Cet appel est irresponsable pour les hommes accusés, peut-être innocents mais condamnés a priori par des articles, et pire, c'est irresponsable pour les réelles victimes de viol. Supporter la médiatisation à l'extrême, le déballage de leur vie intime dans les journaux, leur nom en couverture sans y être préparées, associé à des récits de leurs pratiques sexuelles réelles ou supposées : qui nous garantit que ce sera sans effet sur elles? Que certaines aient besoin d'une enquête journalistique, je le comprends, quand c'est leur souhait et qu'elles connaissent suffisamment les rouages pour pouvoir gérer cette pression. Mais qui nous garantit qu'il n'y aura aucun débordement dans cet "appel à contributions"?
Dans l'article accusant Nicolas Hulot, on apprend que la femme présentée comme sa victime ne souhaitait pas médiatiser sa plainte (classée sans suite, à la fois pour prescription et parce que "les faits n'étaient pas établis", dixit le procureur de l'époque). Si je comprends bien, ni lui ni elle n'ont voulu la médiatisation? Comment ce journal peut-il alors prétendre œuvrer pour "la parole des femmes", puisqu'il bafoue le souhait de celle-ci de garder sa parole privée?

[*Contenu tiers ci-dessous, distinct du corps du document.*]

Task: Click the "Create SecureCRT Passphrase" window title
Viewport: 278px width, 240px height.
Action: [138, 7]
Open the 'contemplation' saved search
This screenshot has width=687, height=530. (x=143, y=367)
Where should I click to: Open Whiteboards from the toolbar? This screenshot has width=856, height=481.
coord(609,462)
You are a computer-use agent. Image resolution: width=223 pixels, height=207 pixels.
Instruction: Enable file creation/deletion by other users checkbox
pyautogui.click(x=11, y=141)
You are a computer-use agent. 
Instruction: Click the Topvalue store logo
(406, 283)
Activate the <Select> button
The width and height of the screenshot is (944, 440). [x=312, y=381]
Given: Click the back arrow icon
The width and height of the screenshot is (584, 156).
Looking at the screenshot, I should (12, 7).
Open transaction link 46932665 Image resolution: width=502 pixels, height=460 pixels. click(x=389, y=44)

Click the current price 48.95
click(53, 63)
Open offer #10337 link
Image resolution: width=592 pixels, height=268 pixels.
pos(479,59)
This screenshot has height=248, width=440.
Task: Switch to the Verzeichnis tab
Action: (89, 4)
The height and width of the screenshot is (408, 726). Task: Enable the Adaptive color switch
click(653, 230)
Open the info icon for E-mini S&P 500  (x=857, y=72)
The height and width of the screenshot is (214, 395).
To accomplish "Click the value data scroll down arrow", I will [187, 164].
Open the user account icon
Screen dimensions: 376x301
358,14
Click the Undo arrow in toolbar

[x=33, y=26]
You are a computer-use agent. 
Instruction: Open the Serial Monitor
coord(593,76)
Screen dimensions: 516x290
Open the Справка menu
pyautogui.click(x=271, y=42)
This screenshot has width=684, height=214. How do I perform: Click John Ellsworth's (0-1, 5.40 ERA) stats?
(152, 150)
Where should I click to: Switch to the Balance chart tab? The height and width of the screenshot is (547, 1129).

Nous craignions toutes et tous qu'à un moment, tout cela n'aille "trop loin". Les 3 ou 4% d'accusations infondées, ou le "mauvais moment", ou la "mauvaise personne", et tout le travail patient que nous avons cousu ensemble, fil après fil, patiemment, serait arraché en quelques secondes.
"Cet article offre une occasion en or à celles et ceux qui voulaient discréditer #MeToo et reprendre le "business as usual"
"
Nous savions que tous ceux que l'on n'a pas entendus une seule fois pendant les derniers mois se jetteraient sur ce moment pour crier : "Ça suffit!", pour estimer que l'on a trop entendu "les féministes", ou "les femmes", créant, eux, une guerre des sexes que nous, nous ne voulons pas. Nous savions que certains seraient trop heureux de décréter cette page tournée, le livre refermé et rangé. Cet article, mettant sur le même plan des ragots de harcèlement sexuel (démentis même par la femme supposée harcelée!), une plainte pour viol classée et le mouvement de libération de la parole des femmes, offre une occasion en or à celles et ceux qui voulaient discréditer #MeToo et reprendre le "business as usual".
Je ne sais pas quelle cause sert L'Ebdo. Mais ce n'est ni la crédibilité de la parole des femmes ni la lutte contre les violences sexistes et sexuelles. Rien ne doit arrêter le mouvement de libération de l'écoute des femmes. Depuis des générations, des femmes alertent sur l'ampleur des violences qu'elles subissent. Rien ne doit permettre de dire : "Finalement, restons-en là, supportons encore quelques générations ces inégalités entre femmes et hommes". Rien. C'est cela, le sujet. Amis journalistes, si vous me tendez un micro, sachez-le : c'est sur cela que je m'exprimerai.